● Exercise directions: Copy the whole listing below word for word, leaving out the pictures.

----- Record set -----

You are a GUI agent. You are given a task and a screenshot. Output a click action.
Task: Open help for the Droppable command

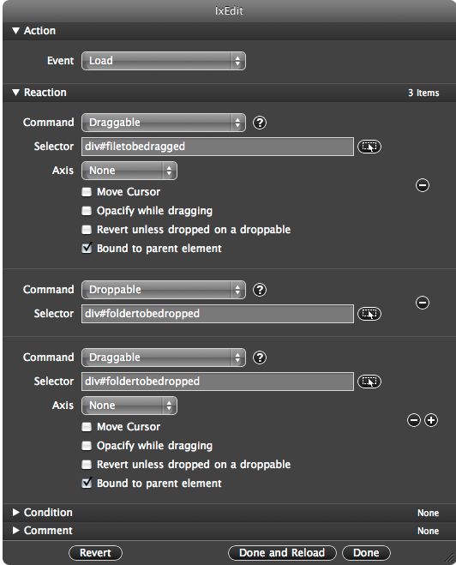pyautogui.click(x=260, y=290)
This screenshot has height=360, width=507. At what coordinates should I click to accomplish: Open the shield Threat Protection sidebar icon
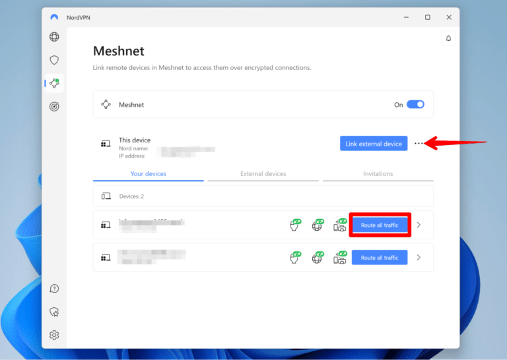coord(54,60)
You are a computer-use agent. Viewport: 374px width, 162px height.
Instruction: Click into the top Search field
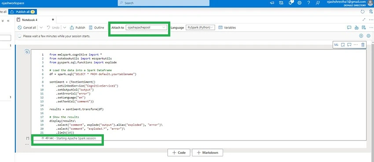pyautogui.click(x=164, y=3)
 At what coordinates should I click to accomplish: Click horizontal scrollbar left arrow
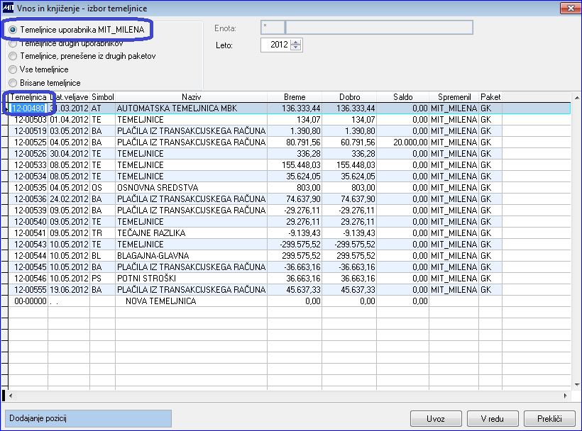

-----

● Written solution:
You are a GUI agent. You are given a task and a screenshot. Output a click action.
Task: Open help for the Droppable command

pyautogui.click(x=260, y=290)
This screenshot has height=360, width=507. At what coordinates should I click to accomplish: Open the shield Threat Protection sidebar icon
coord(54,60)
You are a computer-use agent. Viewport: 374px width, 162px height.
Instruction: Click into the top Search field
pyautogui.click(x=164, y=3)
 At what coordinates should I click to accomplish: Click horizontal scrollbar left arrow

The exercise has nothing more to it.